Abstract

Aqueous calcium (Ca) concentrations are currently decreasing in many softwater lakes on the Boreal Shield. As the onset of these declines often pre-date direct monitoring programs, indirect techniques are required to examine the impacts of reduced Ca availability on aquatic communities with relatively high Ca demands such as the Cladocera (Class: Branchiopoda). Among the Cladocera, the family Daphniidae has been identified as a taxonomic group potentially useful for inferring past Ca concentrations due to their high Ca demands and preservation in lake sediments. Here, we use a “top/bottom” paleolimnological analysis to compare present-day cladoceran communities preserved in the surface sediments of 36 softwater lakes in south-central Ontario, Canada, which are potentially vulnerable to Ca decline (i.e. small headwater systems with present-day lakewater [Ca] < 3 mg L−1), with the communities present in lake sediments deposited prior to the onset of regional acid deposition.
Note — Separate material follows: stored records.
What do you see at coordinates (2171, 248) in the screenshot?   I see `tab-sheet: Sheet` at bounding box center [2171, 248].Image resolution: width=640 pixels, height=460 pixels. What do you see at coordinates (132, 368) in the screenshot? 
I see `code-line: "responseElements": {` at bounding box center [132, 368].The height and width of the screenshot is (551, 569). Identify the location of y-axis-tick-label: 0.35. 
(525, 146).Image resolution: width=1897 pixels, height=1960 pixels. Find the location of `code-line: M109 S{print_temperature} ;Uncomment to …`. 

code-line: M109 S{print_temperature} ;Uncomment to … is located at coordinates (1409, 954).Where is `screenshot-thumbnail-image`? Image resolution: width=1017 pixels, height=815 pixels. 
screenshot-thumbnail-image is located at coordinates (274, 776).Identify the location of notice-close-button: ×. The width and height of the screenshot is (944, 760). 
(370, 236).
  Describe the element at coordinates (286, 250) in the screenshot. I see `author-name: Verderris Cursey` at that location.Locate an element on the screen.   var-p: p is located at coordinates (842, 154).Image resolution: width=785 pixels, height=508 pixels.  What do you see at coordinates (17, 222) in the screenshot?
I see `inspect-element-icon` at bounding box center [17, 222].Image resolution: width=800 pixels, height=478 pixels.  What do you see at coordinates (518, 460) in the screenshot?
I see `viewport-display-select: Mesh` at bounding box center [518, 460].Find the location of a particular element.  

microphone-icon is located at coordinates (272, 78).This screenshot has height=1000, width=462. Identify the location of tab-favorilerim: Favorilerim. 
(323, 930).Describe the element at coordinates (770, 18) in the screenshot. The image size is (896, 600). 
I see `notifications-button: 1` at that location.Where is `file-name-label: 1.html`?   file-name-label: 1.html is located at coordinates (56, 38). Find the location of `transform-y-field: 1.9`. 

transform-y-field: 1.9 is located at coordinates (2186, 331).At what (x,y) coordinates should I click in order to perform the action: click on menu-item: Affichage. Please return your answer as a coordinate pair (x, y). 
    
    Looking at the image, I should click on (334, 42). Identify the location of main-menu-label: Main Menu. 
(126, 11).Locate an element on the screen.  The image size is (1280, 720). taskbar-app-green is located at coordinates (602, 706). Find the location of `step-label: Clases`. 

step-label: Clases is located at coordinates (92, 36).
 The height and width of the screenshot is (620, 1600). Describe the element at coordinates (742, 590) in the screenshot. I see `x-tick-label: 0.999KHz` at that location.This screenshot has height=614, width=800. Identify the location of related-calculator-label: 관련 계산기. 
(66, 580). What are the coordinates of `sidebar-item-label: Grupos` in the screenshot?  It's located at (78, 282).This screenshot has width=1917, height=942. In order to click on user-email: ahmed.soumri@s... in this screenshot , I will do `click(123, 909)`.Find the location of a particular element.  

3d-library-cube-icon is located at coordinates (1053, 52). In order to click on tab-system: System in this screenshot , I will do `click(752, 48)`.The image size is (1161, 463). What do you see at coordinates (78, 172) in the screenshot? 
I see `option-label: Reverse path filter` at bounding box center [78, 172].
To distinguish the potential impacts of lake acidification from those of Ca availability (as Ca and pH trends are strongly correlated in this region), the study lakes were chosen to be evenly distributed about a present-day lakewater pH of 6 and Ca concentration of 1.5 mg L−1 (threshold values). Despite the importance of pH as an explanatory variable for the present-day assemblages, a comparison of the sedimentary remains from the two time periods indicate there have been large declines since pre-industrial times in the relative abundances of Ca-rich Daphnia spp. (particularly of the Daphnia longispina species complex), regardless of present-day pH, accompanied by increases in the Ca-poor species Holopedium glacialis. These observations suggest that recent declines in Ca concentration may have already fallen below baseline conditions, with marked implications for ecosystem function due to the differential responses among cladoceran taxa.